Perfection is indeed the enemy of good, so as things stand I just want to get this done. Please advise.
posted by monocultured to Media & Arts (5 answers total) 8 users marked this as a favorite
Interesting. There don't seem to be a ton of great solutions for this, but one hack that'd fit most of your spec would be to do them all on a HTML page and then narrow down by tag, and restyle / show and hide parts of descriptions with CSS? And then use print to pdf to generate PDF output?

(note that LaTeX is great for formulas and certain types of output, but the HTML it produces is 2000-quality, and including & styling images seems like a total hack. Don't even think about multimedia in LaTeX)
posted by tmcw at 1:41 PM on February 7, 2010

Response by poster: Yep, doing the markup in HTML and then having a style sheet for output would work, but it's still not a very elegant solution. Page numbering wouldn't work, for one, nor would I be able to prefix the portfolio with a separate letter easily. Or am I missing a dead simple way of doing it in html with some js "layout for print" libraries?
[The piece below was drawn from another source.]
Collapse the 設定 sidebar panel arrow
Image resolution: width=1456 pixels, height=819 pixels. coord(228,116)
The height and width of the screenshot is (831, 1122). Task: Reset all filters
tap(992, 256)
I'd much rather work with markup which doesn't interfere with writing the stuff, so no inline tags would be a bonus for legibility. (Reading a text in a css-formatted browser while writing in an editor is one more step towards not being arsed to do it…)

On the upside, it would be easy to migrate such a db into any other format…
posted by monocultured at 2:50 PM on February 7, 2010

I do this in InDesign.

The trick is to create a separate InDesign document for each of your projects/clients, then create a book (File > New > Book). You can add whatever projects make sense, and the page numbers and TOC will automatically update (as long as you've set things up correctly). Adding/subtracting "chapters" is trivially easy, and you can export to PDF from the book menu at any time.

For bonus points, you can create a separate document just for page headers and footers, and import that doc as a link in your master pages. That way you can change those just once and have your entire book's headers and footers updated.

Just make sure and plan ahead for this sort of modularity, and play around with a couple of chapters before converting your whole portfolio to this format till you get the hang of it.
posted by nadise at 3:12 PM on February 7, 2010 [1 favorite]

Response by poster: Nadise, I didn't know you could dynamically update headers in a book with imported files, that would simplify the process. Thanks.

It's still not quite there though; If I want to change data in one project description (For example, an old art work is exhibited in a new venue, which I'd like to add to the description) I'd have to go through four versions (Swedish short, long, English short, long) of the document to get it done. (Or I could maybe nest books within books, but that would become unwieldy in a hurry)

Have you had any experience using Data Merge with InDesign? It seems to accept different kinds of data and might just work (As in, I'd only have to add another row to a "showed" column. Opinions on that?
posted by monocultured at 3:36 PM on February 7, 2010

If you use latex, you can manage things using version control software like git, i.e. merge this change from that that past portfolio into the portfolio being created. I've found that latex and git are pretty effective for writing letters that have similar constraints, but not so similar as to be systematizable. You might achieve the same effects with InDesign plus Version Cue, but I've never used Version Cue.